Monsieur le rapporteur, je vous opposerai un contre-argument. Vous nous dites que ces jeunes seraient été dégoûtés de vivre un second échec ; a contrario, les formateurs auront réussi à motiver ceux à qui ils auront démontré la corrélation qui existe entre une formation qualifiante débouchant sur une activité rémunératrice et permettant de rentrer dans la vie active après une nécessaire remise à niveau de leurs connaissances de base en orthographe, en lecture et en compréhension. Voilà la vérité !

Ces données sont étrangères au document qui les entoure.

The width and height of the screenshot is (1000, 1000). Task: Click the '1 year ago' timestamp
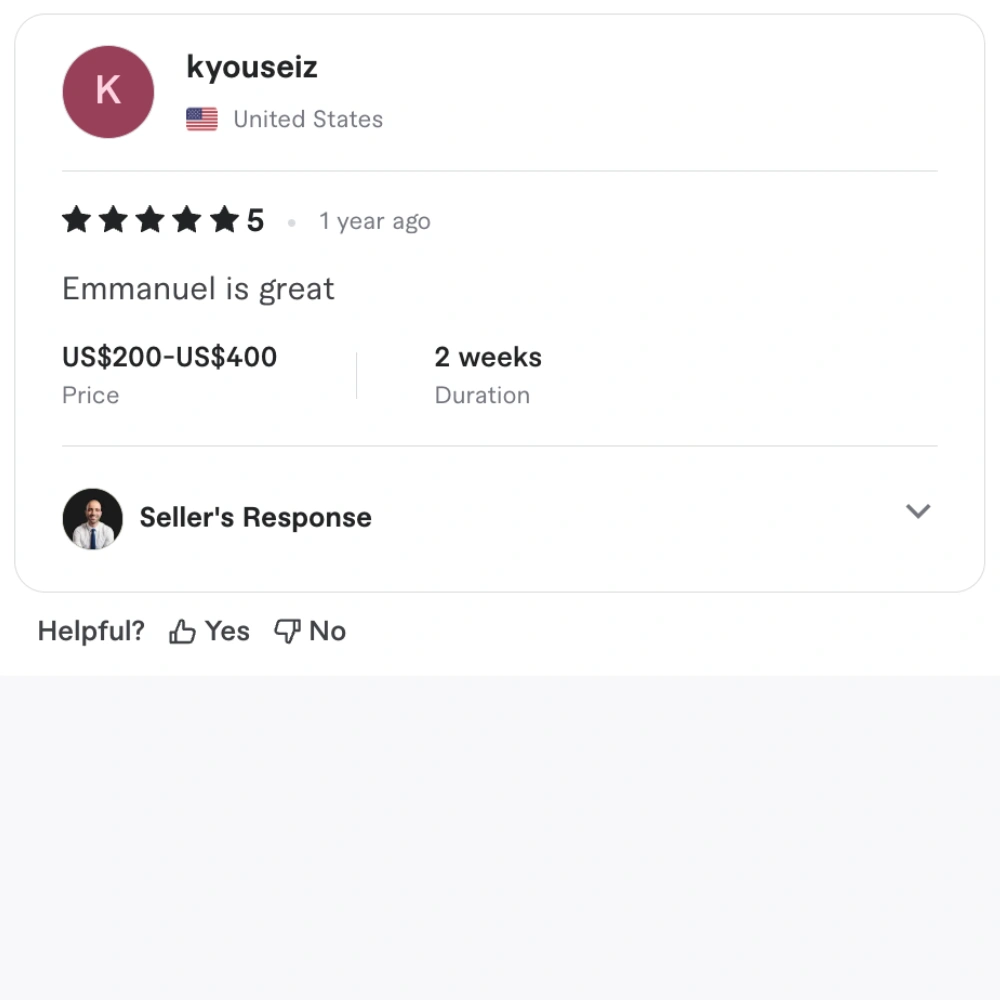pos(375,221)
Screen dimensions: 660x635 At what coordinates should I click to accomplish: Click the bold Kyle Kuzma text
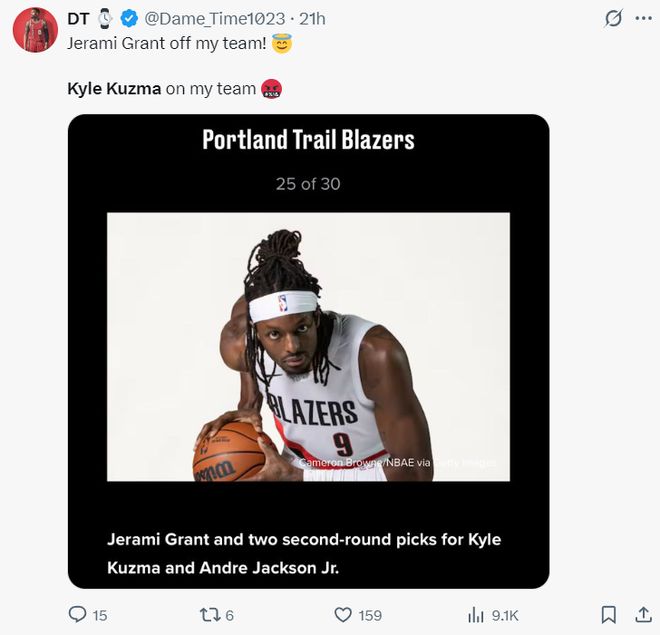click(113, 89)
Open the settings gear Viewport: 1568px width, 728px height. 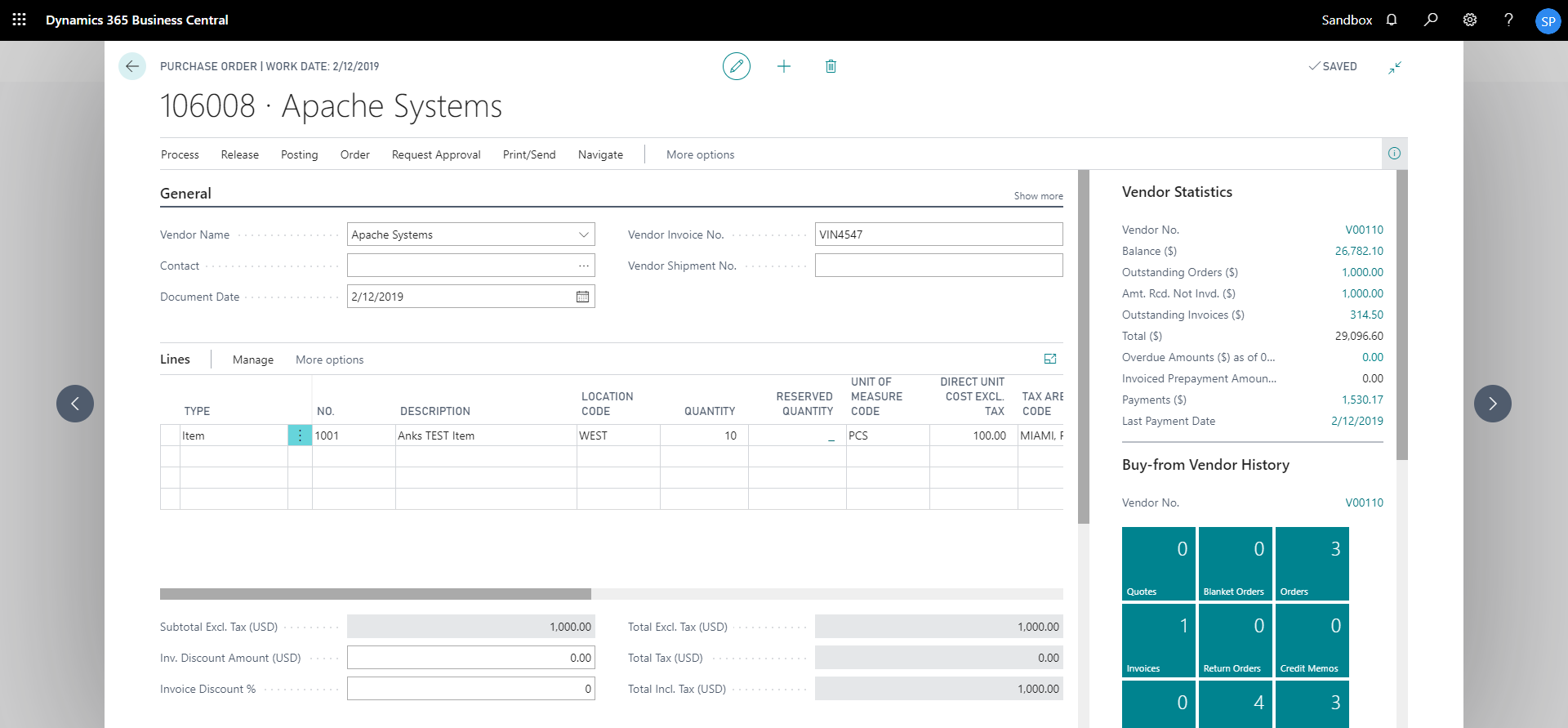pos(1470,20)
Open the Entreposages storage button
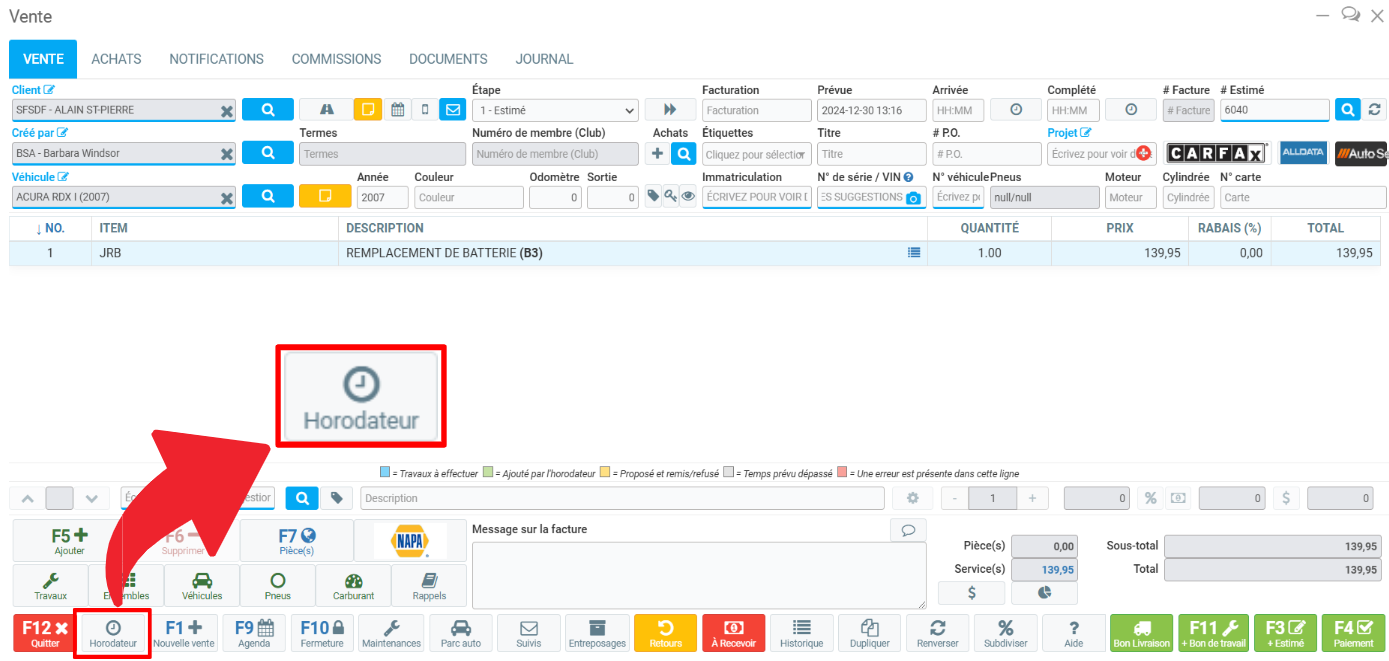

Il nous est arrivé à tous – à moi le premier –, lorsque nous étions encore sur les bancs de l’école, de nous demander pourquoi on nous enseignait telle ou telle matière, à quoi telle compétence pourrait bien nous servir par la suite. C’est là que le décrochage peut survenir. En revanche, si l’intéressé se rend compte que l’amélioration de ces savoirs de base qu’il n’a pu acquérir suffisamment au cours du premier cycle peut déboucher sur une formation qualifiante qui assurera son entrée dans la vie active, alors, ce compte personnel de formation s’avérera utile.